• **Activity**
Write out exactly the first lines of the listing, ending on the line that contains "533x1024 pixels.".

[Opening Records section]

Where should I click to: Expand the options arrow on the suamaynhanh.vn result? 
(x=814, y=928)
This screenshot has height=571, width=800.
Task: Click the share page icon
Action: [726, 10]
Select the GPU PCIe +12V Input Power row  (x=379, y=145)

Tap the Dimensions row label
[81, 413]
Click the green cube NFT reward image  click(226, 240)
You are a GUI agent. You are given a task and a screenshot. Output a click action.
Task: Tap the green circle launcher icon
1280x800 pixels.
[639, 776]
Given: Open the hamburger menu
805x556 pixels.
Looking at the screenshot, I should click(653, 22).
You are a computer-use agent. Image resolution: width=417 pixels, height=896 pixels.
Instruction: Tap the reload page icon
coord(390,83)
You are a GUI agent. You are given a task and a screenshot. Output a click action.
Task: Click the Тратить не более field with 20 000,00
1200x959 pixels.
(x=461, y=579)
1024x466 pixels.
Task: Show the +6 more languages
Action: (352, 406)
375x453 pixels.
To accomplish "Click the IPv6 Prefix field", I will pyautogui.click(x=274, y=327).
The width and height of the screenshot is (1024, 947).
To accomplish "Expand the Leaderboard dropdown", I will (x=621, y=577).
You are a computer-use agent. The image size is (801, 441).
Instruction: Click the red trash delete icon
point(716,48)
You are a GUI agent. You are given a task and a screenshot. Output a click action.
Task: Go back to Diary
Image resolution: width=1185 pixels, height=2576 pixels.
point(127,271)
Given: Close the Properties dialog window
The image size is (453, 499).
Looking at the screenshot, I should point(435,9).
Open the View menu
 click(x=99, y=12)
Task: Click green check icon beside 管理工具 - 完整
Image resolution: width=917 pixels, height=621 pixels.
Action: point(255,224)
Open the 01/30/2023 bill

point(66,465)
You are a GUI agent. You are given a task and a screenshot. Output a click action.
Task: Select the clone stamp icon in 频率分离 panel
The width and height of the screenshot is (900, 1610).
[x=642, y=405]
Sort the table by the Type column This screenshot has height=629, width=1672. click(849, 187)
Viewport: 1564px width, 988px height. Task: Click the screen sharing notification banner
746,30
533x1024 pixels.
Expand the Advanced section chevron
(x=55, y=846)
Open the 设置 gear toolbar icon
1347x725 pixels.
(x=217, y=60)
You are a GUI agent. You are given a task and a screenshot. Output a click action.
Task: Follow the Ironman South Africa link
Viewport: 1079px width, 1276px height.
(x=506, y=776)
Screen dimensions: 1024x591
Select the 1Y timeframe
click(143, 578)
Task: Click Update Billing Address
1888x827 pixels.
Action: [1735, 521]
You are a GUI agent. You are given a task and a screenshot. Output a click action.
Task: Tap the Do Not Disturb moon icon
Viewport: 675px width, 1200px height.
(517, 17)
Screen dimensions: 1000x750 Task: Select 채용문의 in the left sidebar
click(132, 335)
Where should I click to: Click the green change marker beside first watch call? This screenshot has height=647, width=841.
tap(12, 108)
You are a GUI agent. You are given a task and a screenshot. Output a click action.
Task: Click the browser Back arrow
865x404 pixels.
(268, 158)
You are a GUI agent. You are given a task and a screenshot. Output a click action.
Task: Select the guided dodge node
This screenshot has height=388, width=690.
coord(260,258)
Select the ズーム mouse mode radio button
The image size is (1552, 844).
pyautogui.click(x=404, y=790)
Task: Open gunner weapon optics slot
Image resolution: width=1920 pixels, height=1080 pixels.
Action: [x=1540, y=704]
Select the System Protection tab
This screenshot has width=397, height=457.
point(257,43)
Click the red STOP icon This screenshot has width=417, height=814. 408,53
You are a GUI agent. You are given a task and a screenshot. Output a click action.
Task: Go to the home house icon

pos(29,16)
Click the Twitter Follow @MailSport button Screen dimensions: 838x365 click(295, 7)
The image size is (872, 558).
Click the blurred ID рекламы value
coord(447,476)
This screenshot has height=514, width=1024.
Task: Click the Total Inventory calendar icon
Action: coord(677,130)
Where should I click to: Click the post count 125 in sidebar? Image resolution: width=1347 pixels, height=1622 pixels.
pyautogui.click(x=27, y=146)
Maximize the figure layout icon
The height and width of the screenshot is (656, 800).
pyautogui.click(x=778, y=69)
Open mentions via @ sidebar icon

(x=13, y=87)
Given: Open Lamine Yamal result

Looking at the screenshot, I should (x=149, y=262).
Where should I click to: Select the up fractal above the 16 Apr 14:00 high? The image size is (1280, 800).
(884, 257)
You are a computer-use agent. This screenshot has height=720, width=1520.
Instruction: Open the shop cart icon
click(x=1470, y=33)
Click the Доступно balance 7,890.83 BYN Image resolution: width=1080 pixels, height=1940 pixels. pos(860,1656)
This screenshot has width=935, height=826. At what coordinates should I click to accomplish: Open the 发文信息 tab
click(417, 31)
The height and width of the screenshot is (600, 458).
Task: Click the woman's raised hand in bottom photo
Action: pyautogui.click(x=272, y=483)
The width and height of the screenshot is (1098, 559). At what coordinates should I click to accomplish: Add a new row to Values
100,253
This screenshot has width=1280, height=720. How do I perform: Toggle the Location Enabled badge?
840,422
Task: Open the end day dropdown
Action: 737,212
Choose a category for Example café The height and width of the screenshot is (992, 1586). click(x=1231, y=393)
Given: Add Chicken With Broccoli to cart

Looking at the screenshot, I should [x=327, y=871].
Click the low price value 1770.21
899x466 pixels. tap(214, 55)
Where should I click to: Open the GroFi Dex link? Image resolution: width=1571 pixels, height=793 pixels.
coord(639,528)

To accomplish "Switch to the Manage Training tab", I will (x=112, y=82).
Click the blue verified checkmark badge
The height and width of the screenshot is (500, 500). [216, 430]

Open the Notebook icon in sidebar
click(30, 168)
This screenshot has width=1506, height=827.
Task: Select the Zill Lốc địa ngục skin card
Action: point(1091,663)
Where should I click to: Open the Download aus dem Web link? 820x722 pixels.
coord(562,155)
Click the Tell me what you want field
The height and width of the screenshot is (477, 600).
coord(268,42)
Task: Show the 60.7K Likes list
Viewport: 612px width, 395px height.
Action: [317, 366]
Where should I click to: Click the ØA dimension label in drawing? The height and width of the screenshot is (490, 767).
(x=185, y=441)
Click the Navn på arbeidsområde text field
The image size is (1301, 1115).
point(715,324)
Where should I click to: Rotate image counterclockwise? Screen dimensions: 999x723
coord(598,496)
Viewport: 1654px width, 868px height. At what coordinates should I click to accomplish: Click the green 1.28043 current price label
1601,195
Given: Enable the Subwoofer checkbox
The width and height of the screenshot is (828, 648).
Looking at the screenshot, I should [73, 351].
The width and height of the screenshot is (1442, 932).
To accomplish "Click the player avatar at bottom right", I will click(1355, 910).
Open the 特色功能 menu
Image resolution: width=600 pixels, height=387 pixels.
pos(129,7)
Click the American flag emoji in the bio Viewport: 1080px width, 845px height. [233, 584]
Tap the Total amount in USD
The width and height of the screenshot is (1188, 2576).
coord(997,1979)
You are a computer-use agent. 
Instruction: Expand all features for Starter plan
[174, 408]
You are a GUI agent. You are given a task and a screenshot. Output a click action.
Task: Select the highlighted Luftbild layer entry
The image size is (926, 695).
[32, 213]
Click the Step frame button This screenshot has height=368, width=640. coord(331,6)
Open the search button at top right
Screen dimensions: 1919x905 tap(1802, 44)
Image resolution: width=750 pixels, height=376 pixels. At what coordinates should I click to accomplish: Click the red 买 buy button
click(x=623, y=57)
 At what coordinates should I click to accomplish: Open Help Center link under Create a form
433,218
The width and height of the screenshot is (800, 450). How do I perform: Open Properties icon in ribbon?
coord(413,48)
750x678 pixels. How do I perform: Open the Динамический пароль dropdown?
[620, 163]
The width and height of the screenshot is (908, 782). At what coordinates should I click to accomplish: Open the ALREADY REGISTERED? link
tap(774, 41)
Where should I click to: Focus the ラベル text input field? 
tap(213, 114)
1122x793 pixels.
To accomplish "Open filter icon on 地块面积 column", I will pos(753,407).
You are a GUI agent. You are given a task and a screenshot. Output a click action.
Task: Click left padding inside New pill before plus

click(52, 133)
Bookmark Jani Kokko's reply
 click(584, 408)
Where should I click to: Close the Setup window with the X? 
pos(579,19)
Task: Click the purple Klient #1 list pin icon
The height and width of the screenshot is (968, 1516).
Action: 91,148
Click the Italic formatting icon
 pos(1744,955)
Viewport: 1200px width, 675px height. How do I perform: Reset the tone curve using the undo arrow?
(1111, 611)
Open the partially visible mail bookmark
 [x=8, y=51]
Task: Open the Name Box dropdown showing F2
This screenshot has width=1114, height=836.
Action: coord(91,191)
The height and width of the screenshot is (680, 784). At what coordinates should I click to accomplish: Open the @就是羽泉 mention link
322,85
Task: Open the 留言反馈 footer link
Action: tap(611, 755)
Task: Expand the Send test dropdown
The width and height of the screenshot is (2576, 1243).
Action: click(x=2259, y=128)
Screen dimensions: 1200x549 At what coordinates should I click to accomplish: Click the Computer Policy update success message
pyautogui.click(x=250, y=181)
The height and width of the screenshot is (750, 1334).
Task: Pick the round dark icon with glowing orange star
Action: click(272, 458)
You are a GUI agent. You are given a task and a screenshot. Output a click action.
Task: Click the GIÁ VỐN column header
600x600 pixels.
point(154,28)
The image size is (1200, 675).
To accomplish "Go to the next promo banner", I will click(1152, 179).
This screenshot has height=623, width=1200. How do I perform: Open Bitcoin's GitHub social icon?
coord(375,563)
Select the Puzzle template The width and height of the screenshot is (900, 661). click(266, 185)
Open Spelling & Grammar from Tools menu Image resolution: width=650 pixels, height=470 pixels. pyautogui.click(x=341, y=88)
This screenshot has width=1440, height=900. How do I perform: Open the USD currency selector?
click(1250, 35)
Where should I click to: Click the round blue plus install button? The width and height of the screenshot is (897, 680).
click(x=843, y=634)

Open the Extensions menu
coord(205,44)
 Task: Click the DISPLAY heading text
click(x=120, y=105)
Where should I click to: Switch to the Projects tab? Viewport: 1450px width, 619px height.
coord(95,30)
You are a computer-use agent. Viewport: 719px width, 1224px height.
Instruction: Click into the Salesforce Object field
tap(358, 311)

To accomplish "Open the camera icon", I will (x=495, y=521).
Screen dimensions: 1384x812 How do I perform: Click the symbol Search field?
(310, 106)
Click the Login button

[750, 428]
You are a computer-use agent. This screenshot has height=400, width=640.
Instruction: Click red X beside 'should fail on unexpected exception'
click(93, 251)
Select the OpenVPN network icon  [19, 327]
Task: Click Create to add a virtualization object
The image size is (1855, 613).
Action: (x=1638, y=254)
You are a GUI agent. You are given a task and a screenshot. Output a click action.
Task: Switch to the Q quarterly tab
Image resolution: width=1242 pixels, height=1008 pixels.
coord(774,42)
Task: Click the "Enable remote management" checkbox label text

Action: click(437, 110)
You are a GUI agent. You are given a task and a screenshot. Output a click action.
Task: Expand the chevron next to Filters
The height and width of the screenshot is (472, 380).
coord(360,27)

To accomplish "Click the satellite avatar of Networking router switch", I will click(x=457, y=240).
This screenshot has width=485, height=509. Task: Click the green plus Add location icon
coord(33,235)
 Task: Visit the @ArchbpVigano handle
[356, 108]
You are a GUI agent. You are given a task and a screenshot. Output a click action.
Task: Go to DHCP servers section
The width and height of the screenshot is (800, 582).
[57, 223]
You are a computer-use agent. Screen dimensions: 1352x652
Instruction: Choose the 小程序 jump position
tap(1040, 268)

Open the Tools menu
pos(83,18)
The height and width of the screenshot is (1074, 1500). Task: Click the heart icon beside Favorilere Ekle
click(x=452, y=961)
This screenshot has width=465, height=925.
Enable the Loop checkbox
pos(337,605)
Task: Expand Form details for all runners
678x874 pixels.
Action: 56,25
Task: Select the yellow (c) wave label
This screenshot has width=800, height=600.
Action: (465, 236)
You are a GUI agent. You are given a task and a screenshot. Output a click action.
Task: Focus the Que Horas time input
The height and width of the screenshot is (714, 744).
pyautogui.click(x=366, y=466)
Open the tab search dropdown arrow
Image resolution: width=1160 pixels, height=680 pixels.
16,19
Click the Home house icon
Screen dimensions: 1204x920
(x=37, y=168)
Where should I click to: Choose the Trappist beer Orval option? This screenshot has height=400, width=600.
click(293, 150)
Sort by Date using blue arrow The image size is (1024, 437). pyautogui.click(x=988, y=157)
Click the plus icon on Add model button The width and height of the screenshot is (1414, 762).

[Closing Records section]

• **Expected answer**
Where should I click to: Expand the options arrow on the suamaynhanh.vn result? 
(x=814, y=928)
This screenshot has height=571, width=800.
Task: Click the share page icon
Action: [726, 10]
Select the GPU PCIe +12V Input Power row  (x=379, y=145)

Tap the Dimensions row label
[81, 413]
Click the green cube NFT reward image  click(226, 240)
You are a GUI agent. You are given a task and a screenshot. Output a click action.
Task: Tap the green circle launcher icon
1280x800 pixels.
[639, 776]
Given: Open the hamburger menu
805x556 pixels.
Looking at the screenshot, I should click(653, 22).
You are a computer-use agent. Image resolution: width=417 pixels, height=896 pixels.
Instruction: Tap the reload page icon
coord(390,83)
You are a GUI agent. You are given a task and a screenshot. Output a click action.
Task: Click the Тратить не более field with 20 000,00
1200x959 pixels.
(x=461, y=579)
1024x466 pixels.
Task: Show the +6 more languages
Action: (352, 406)
375x453 pixels.
To accomplish "Click the IPv6 Prefix field", I will pyautogui.click(x=274, y=327).
The width and height of the screenshot is (1024, 947).
To accomplish "Expand the Leaderboard dropdown", I will (x=621, y=577).
You are a computer-use agent. The image size is (801, 441).
Instruction: Click the red trash delete icon
point(716,48)
You are a GUI agent. You are given a task and a screenshot. Output a click action.
Task: Go back to Diary
Image resolution: width=1185 pixels, height=2576 pixels.
point(127,271)
Given: Close the Properties dialog window
The image size is (453, 499).
Looking at the screenshot, I should point(435,9).
Open the View menu
 click(x=99, y=12)
Task: Click green check icon beside 管理工具 - 完整
Image resolution: width=917 pixels, height=621 pixels.
Action: point(255,224)
Open the 01/30/2023 bill

point(66,465)
You are a GUI agent. You are given a task and a screenshot. Output a click action.
Task: Select the clone stamp icon in 频率分离 panel
The width and height of the screenshot is (900, 1610).
[x=642, y=405]
Sort the table by the Type column This screenshot has height=629, width=1672. click(849, 187)
Viewport: 1564px width, 988px height. Task: Click the screen sharing notification banner
746,30
533x1024 pixels.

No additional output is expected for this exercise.